◆ SUPPLIED RECORDS:
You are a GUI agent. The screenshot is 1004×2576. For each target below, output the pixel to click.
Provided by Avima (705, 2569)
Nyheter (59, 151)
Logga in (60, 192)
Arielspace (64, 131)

◆ TASK GOAL: Reproduce the items above, substituting "tap" for "click" and changing nothing else.

◆ FULL SOLUTION:
You are a GUI agent. The screenshot is 1004×2576. For each target below, output the pixel to tap.
Provided by Avima (705, 2569)
Nyheter (59, 151)
Logga in (60, 192)
Arielspace (64, 131)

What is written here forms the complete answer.